**Work request:** Say the data back exactly as it is written below.
# # # # #
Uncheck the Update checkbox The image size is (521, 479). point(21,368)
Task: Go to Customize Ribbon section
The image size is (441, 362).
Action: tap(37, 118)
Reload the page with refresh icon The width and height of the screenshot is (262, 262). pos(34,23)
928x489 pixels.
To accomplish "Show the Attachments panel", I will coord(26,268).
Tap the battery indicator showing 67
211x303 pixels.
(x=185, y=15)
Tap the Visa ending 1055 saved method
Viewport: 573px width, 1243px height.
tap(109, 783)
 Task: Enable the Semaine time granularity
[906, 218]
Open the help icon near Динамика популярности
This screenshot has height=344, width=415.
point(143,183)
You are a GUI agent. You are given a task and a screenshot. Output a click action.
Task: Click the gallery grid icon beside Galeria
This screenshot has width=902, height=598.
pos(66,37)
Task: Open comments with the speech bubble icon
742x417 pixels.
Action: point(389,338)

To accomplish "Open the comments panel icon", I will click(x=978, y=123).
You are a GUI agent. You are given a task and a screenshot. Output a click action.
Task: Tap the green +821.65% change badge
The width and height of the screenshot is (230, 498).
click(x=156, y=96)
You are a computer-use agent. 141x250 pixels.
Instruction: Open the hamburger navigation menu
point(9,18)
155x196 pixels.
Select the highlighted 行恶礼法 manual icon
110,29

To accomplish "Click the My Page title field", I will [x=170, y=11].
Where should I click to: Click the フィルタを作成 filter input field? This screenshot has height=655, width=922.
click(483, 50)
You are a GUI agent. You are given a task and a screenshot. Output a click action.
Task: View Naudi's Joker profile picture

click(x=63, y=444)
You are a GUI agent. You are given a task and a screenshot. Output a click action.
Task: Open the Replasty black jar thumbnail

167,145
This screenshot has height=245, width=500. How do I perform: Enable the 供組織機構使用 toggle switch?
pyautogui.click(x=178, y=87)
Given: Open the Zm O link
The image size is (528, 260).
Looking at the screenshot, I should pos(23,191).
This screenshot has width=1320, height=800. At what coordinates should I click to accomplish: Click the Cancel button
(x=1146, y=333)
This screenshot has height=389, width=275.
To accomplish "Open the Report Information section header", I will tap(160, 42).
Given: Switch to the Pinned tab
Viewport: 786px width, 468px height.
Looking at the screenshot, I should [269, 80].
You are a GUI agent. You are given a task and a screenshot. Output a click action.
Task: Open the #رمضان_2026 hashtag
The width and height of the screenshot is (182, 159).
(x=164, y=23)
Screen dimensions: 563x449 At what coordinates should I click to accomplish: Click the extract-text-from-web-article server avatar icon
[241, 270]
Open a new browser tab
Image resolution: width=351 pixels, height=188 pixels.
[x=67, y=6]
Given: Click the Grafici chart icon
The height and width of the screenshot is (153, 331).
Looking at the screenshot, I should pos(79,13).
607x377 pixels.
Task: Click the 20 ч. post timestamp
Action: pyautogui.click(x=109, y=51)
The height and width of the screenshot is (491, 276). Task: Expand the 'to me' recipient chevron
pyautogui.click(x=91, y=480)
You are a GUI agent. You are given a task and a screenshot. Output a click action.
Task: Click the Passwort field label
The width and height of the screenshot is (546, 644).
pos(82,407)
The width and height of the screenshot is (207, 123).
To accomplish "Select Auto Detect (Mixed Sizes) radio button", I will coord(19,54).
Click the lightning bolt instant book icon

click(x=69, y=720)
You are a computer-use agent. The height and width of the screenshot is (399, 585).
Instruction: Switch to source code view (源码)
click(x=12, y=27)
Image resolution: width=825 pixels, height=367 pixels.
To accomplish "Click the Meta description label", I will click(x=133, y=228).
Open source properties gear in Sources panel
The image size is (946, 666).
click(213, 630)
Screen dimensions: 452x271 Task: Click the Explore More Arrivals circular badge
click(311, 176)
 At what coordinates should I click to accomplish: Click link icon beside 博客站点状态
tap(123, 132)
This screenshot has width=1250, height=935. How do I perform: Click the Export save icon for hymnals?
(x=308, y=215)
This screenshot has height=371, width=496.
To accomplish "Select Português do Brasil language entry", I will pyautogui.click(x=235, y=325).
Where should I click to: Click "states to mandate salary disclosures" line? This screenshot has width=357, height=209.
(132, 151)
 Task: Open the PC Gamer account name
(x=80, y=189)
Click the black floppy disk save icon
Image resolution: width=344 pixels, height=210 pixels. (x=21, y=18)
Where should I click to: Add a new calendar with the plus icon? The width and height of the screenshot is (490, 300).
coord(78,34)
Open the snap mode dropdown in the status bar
# # # # #
**Written answer:**
Uncheck the Update checkbox The image size is (521, 479). point(21,368)
Task: Go to Customize Ribbon section
The image size is (441, 362).
Action: tap(37, 118)
Reload the page with refresh icon The width and height of the screenshot is (262, 262). pos(34,23)
928x489 pixels.
To accomplish "Show the Attachments panel", I will coord(26,268).
Tap the battery indicator showing 67
211x303 pixels.
(x=185, y=15)
Tap the Visa ending 1055 saved method
Viewport: 573px width, 1243px height.
tap(109, 783)
 Task: Enable the Semaine time granularity
[906, 218]
Open the help icon near Динамика популярности
This screenshot has height=344, width=415.
point(143,183)
You are a GUI agent. You are given a task and a screenshot. Output a click action.
Task: Click the gallery grid icon beside Galeria
This screenshot has width=902, height=598.
pos(66,37)
Task: Open comments with the speech bubble icon
742x417 pixels.
Action: point(389,338)

To accomplish "Open the comments panel icon", I will click(x=978, y=123).
You are a GUI agent. You are given a task and a screenshot. Output a click action.
Task: Tap the green +821.65% change badge
The width and height of the screenshot is (230, 498).
click(x=156, y=96)
You are a computer-use agent. 141x250 pixels.
Instruction: Open the hamburger navigation menu
point(9,18)
155x196 pixels.
Select the highlighted 行恶礼法 manual icon
110,29

To accomplish "Click the My Page title field", I will [x=170, y=11].
Where should I click to: Click the フィルタを作成 filter input field? This screenshot has height=655, width=922.
click(483, 50)
You are a GUI agent. You are given a task and a screenshot. Output a click action.
Task: View Naudi's Joker profile picture

click(x=63, y=444)
You are a GUI agent. You are given a task and a screenshot. Output a click action.
Task: Open the Replasty black jar thumbnail

167,145
This screenshot has height=245, width=500. How do I perform: Enable the 供組織機構使用 toggle switch?
pyautogui.click(x=178, y=87)
Given: Open the Zm O link
The image size is (528, 260).
Looking at the screenshot, I should pos(23,191).
This screenshot has width=1320, height=800. At what coordinates should I click to accomplish: Click the Cancel button
(x=1146, y=333)
This screenshot has height=389, width=275.
To accomplish "Open the Report Information section header", I will tap(160, 42).
Given: Switch to the Pinned tab
Viewport: 786px width, 468px height.
Looking at the screenshot, I should [269, 80].
You are a GUI agent. You are given a task and a screenshot. Output a click action.
Task: Open the #رمضان_2026 hashtag
The width and height of the screenshot is (182, 159).
(x=164, y=23)
Screen dimensions: 563x449 At what coordinates should I click to accomplish: Click the extract-text-from-web-article server avatar icon
[241, 270]
Open a new browser tab
Image resolution: width=351 pixels, height=188 pixels.
[x=67, y=6]
Given: Click the Grafici chart icon
The height and width of the screenshot is (153, 331).
Looking at the screenshot, I should pos(79,13).
607x377 pixels.
Task: Click the 20 ч. post timestamp
Action: pyautogui.click(x=109, y=51)
The height and width of the screenshot is (491, 276). Task: Expand the 'to me' recipient chevron
pyautogui.click(x=91, y=480)
You are a GUI agent. You are given a task and a screenshot. Output a click action.
Task: Click the Passwort field label
The width and height of the screenshot is (546, 644).
pos(82,407)
The width and height of the screenshot is (207, 123).
To accomplish "Select Auto Detect (Mixed Sizes) radio button", I will coord(19,54).
Click the lightning bolt instant book icon

click(x=69, y=720)
You are a computer-use agent. The height and width of the screenshot is (399, 585).
Instruction: Switch to source code view (源码)
click(x=12, y=27)
Image resolution: width=825 pixels, height=367 pixels.
To accomplish "Click the Meta description label", I will click(x=133, y=228).
Open source properties gear in Sources panel
The image size is (946, 666).
click(213, 630)
Screen dimensions: 452x271 Task: Click the Explore More Arrivals circular badge
click(311, 176)
 At what coordinates should I click to accomplish: Click link icon beside 博客站点状态
tap(123, 132)
This screenshot has width=1250, height=935. How do I perform: Click the Export save icon for hymnals?
(x=308, y=215)
This screenshot has height=371, width=496.
To accomplish "Select Português do Brasil language entry", I will pyautogui.click(x=235, y=325).
Where should I click to: Click "states to mandate salary disclosures" line? This screenshot has width=357, height=209.
(132, 151)
 Task: Open the PC Gamer account name
(x=80, y=189)
Click the black floppy disk save icon
Image resolution: width=344 pixels, height=210 pixels. (x=21, y=18)
Where should I click to: Add a new calendar with the plus icon? The width and height of the screenshot is (490, 300).
coord(78,34)
Open the snap mode dropdown in the status bar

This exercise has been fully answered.